--- Begin Material to process ---

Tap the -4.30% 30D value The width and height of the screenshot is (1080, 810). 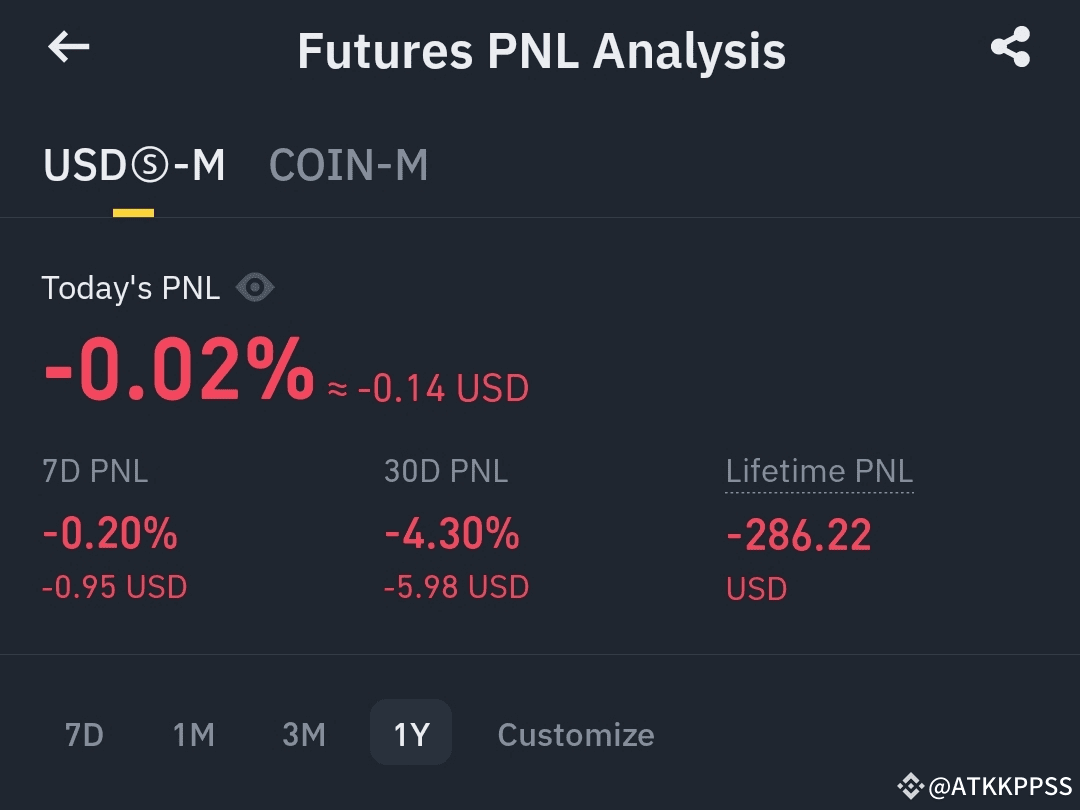coord(452,534)
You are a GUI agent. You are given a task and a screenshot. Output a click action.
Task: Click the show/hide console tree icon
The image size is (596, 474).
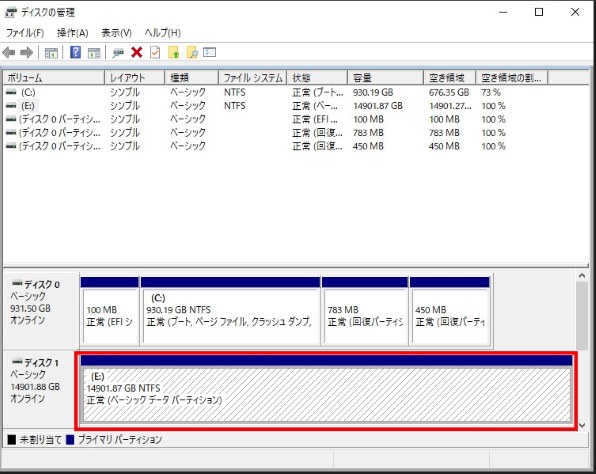(51, 53)

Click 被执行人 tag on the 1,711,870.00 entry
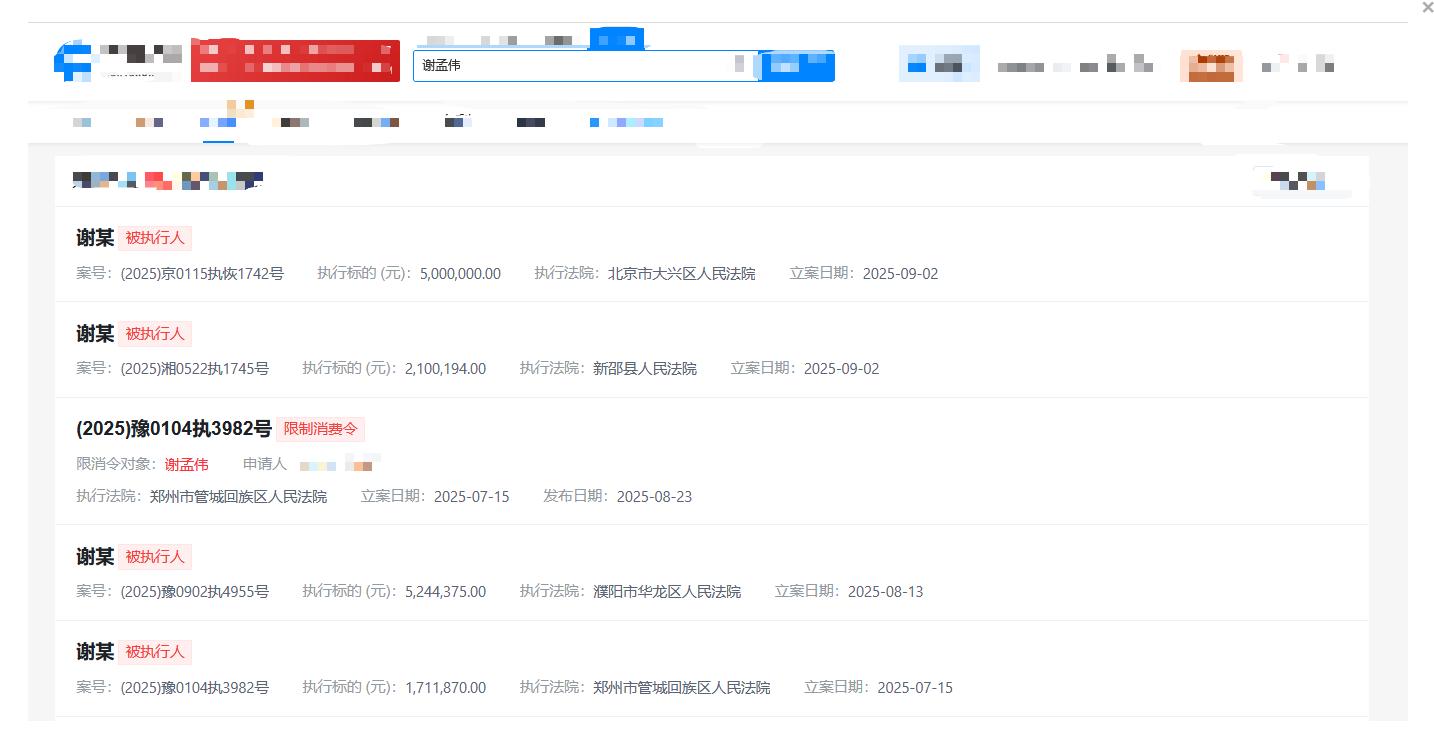(155, 652)
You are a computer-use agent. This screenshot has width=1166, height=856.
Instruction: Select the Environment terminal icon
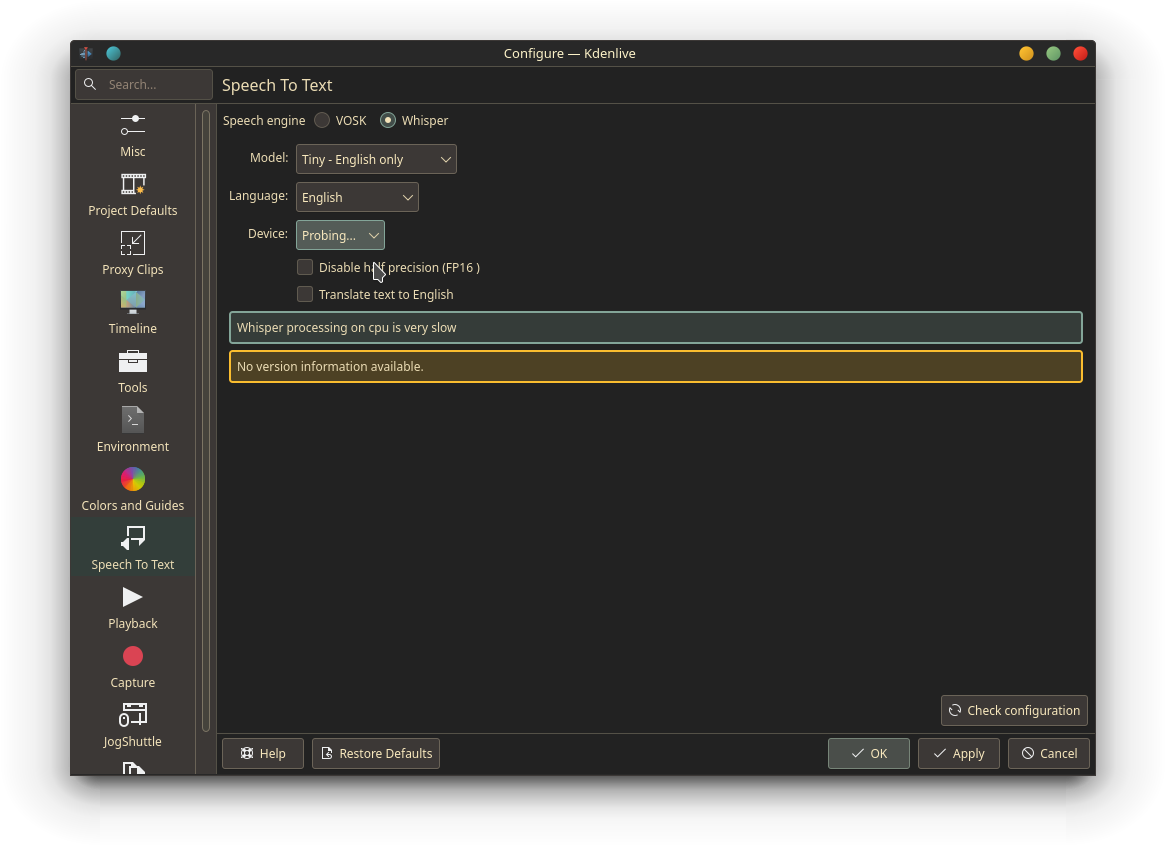(133, 420)
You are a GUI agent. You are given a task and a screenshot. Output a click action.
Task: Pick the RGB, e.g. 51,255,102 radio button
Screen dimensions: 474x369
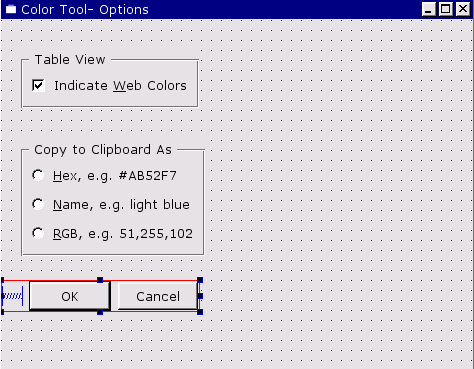[x=38, y=233]
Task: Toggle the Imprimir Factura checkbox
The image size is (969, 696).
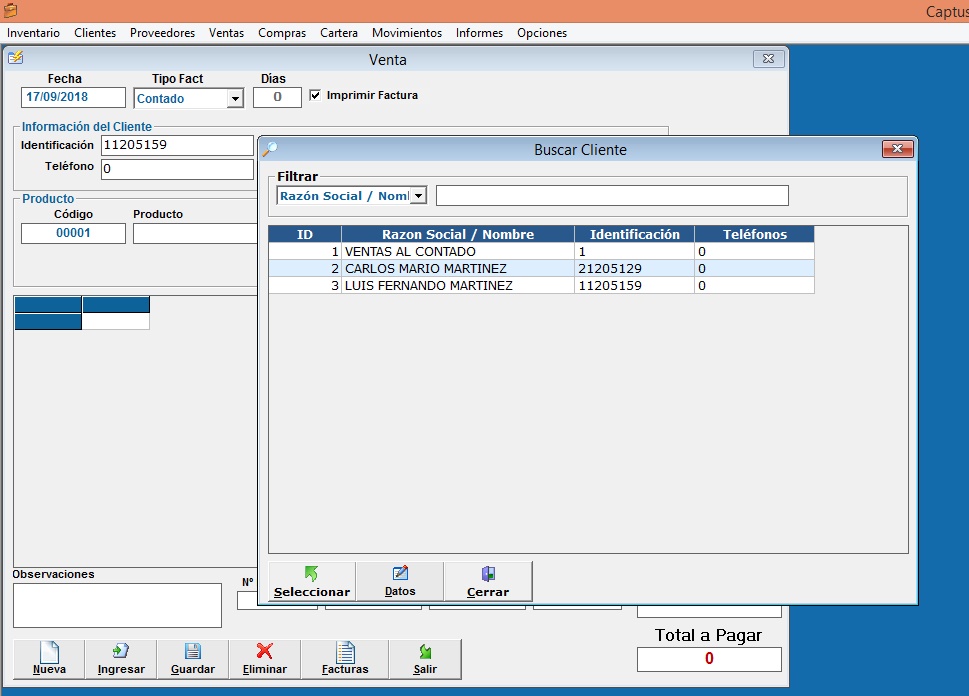Action: point(316,96)
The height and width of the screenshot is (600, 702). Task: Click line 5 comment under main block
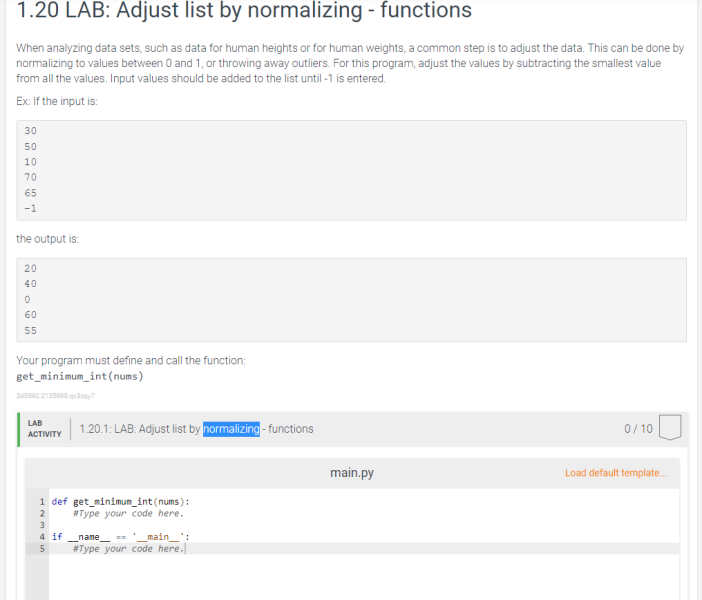128,549
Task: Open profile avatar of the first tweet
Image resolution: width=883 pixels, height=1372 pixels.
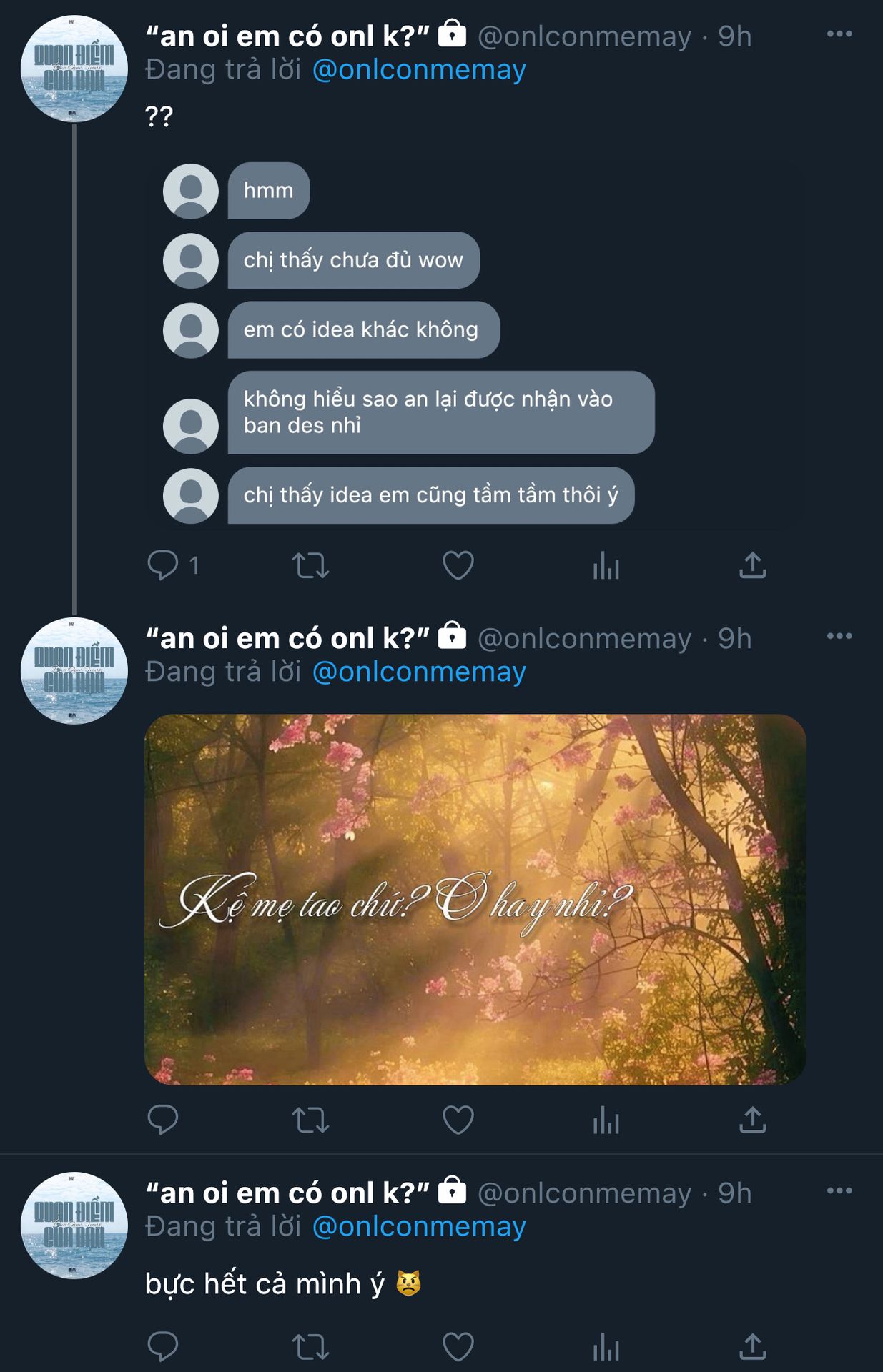Action: pyautogui.click(x=74, y=69)
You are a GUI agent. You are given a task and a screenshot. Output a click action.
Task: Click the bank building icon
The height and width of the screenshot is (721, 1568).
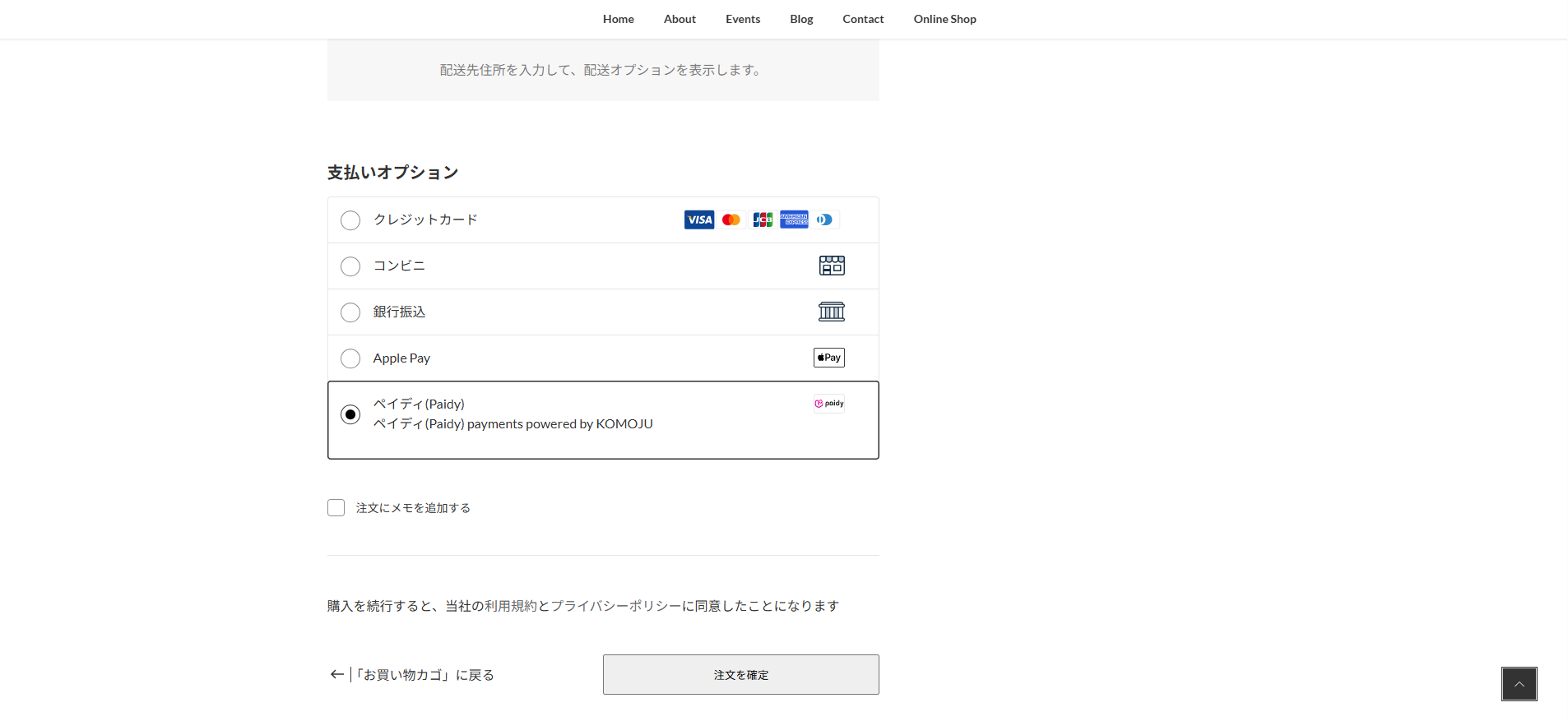coord(832,312)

--- End Material to process ---

#### Directive
List every line of the data above that contains the word "icon", copying each line in full.

#### Output of the task
Task: Click the show/hide console tree icon
Instruction: Select the Environment terminal icon
Task: Click the bank building icon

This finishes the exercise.